Conducting a sale of property pursuant to order of the bankruptcy court also provides an opportunity for other parties in interest to have their say with respect to the sale. By providing notice of the proposed sale to the entire constituency, the liquidator affords all members of that constituency an opportunity to appear and be heard in the bankruptcy court with respect to the desirability of the sale. This opportunity not only provides the individual creditor with a role in significant aspects of the liquidation process, but also provides some added protection to the liquidator.

Resolution of Claims

The bankruptcy court retains jurisdiction to consider objections to claims. The bankruptcy court also retains jurisdiction in order to estimate claims for purposes of distribution or for purposes of establishing reserves against distributions.

Bankruptcy Litigation

Bankruptcy court jurisdiction needs to be maintained over all the estate’s litigation. It is a convenient and central forum for the preservation and pursuit of bankruptcy causes of action.

The Automatic Stay

The bankruptcy court should retain jurisdiction involving stay litigation. The plan should provide that the automatic stay survives confirmation of a liquidating plan of reorganization. The liquidating plan should contain clear provisions staying actions against the liquidator or the estate itself. Additionally, the Bankruptcy Code severely limits the party’s (at least one with notice of the plan process) ability to pursue a claim against the estate or liquidator. In any event, whatever protection is provided to the liquidator and the estate under the plan should be enforceable by the bankruptcy court. Hence, the bankruptcy court should retain jurisdiction in order to ensure that such protection is given.

Taxes in Bankruptcy

The benefit derived from the powers of the bankruptcy court to hear and determine taxes should be retained. Since the liquidator may not be free of personal liability in connection with the payment of the estate’s taxes, quick determination of tax liability in the bankruptcy court is critical in order to avoid maintaining substantial reserves, thus reducing distributions.
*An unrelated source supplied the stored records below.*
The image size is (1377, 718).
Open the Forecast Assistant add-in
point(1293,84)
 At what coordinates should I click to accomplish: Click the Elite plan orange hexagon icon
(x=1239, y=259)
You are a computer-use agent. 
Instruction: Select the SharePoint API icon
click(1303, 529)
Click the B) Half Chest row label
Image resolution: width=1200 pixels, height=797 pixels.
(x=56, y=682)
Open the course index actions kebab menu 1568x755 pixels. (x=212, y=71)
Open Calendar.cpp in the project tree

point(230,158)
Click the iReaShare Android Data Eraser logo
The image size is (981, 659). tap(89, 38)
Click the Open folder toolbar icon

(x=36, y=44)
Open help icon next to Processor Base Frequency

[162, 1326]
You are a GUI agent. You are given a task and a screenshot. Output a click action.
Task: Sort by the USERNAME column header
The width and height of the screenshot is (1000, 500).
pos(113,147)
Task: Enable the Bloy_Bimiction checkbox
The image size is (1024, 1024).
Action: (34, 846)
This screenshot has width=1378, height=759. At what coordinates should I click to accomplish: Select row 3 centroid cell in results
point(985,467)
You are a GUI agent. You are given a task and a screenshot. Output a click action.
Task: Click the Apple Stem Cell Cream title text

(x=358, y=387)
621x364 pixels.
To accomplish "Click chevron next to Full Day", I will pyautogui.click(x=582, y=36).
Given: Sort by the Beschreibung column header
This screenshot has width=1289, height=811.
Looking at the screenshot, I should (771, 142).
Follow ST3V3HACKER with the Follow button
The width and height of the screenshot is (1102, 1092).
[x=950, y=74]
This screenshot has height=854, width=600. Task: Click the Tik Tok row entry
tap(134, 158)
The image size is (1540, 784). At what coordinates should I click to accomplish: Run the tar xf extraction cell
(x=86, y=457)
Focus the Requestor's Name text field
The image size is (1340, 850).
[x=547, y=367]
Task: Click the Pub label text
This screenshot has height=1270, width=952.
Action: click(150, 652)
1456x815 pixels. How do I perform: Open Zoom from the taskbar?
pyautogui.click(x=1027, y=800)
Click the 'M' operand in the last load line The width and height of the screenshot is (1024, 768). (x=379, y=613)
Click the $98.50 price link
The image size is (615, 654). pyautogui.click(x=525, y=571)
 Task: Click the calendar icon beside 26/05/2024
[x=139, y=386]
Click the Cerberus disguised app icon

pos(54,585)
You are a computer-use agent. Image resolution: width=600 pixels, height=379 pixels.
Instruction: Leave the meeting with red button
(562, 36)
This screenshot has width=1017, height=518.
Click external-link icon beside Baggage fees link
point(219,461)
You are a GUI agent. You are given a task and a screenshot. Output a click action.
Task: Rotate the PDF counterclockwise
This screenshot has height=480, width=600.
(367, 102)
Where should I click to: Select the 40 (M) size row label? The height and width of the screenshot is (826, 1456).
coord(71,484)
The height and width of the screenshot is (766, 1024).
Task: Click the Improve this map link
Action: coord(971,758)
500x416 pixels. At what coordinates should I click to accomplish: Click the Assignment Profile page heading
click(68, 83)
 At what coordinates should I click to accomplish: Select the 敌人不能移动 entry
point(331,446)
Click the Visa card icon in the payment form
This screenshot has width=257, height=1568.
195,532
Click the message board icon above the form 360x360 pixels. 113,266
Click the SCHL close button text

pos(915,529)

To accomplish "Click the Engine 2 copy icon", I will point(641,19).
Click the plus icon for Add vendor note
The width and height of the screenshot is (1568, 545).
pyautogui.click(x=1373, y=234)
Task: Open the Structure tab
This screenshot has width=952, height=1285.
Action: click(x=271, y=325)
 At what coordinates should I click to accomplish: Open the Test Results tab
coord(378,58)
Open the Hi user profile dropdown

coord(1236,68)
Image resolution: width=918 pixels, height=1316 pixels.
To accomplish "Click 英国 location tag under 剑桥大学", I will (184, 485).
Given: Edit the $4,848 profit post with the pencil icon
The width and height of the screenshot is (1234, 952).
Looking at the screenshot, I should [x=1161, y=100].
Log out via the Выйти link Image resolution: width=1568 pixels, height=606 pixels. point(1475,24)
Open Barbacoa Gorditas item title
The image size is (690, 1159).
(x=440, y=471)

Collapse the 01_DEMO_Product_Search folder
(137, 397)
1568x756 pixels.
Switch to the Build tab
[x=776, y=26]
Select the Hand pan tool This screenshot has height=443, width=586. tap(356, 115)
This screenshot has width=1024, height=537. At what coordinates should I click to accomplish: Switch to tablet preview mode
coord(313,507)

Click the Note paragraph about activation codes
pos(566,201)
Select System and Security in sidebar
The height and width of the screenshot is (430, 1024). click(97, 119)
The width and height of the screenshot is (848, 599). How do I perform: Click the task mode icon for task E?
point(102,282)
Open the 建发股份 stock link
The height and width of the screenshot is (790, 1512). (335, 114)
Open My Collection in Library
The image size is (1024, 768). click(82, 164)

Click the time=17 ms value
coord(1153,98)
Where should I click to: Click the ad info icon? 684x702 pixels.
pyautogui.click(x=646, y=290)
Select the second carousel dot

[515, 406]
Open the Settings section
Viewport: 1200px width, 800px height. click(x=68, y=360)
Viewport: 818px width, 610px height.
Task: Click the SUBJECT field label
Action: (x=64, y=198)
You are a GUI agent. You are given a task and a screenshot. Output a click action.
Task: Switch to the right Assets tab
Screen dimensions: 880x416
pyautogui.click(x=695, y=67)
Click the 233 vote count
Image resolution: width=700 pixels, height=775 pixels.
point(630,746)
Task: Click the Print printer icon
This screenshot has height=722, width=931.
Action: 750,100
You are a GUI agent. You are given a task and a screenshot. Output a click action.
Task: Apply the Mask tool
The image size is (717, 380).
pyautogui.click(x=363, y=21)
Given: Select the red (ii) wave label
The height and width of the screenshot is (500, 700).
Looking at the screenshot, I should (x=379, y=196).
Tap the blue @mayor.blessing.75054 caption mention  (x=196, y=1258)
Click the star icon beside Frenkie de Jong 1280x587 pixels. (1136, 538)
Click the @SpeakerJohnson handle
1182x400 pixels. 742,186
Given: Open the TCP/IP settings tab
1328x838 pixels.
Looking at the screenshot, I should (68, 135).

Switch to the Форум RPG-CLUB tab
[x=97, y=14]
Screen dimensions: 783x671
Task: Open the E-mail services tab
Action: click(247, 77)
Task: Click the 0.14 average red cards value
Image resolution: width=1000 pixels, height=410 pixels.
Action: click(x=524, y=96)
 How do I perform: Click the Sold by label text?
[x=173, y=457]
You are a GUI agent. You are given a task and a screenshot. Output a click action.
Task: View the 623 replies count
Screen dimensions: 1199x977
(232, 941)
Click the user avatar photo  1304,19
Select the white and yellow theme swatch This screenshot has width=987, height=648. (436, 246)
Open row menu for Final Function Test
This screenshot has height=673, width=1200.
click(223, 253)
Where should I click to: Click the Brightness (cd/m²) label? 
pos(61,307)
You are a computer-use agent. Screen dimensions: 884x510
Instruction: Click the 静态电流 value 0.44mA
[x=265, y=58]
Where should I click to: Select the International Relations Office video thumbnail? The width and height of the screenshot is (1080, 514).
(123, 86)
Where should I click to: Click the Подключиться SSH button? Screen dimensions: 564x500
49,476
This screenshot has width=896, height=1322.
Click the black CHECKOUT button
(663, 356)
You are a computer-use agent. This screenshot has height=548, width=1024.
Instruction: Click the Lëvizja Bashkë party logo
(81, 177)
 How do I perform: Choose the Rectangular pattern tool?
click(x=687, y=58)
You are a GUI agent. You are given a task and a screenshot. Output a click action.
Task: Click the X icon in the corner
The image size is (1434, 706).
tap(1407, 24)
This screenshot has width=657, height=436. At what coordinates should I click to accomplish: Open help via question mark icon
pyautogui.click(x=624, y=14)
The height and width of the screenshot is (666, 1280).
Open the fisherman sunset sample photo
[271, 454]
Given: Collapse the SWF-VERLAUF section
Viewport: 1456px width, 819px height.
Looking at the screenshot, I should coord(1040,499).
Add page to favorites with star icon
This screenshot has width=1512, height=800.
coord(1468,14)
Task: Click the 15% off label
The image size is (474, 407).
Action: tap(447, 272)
The liquidator is required to maintain reserves at such times as distributions are to be made. The amount of these reserves should be subject to review by the bankruptcy court.

Investments

The bankruptcy court should have the ability to review the handling of funds by the liquidator, especially if the liquidator is given wide latitude in how funds are invested.

The bankruptcy court should have an opportunity to review and approve the report formats to be made by the liquidating trustee as well as the form of any security evidencing an interest in the estate being liquidated.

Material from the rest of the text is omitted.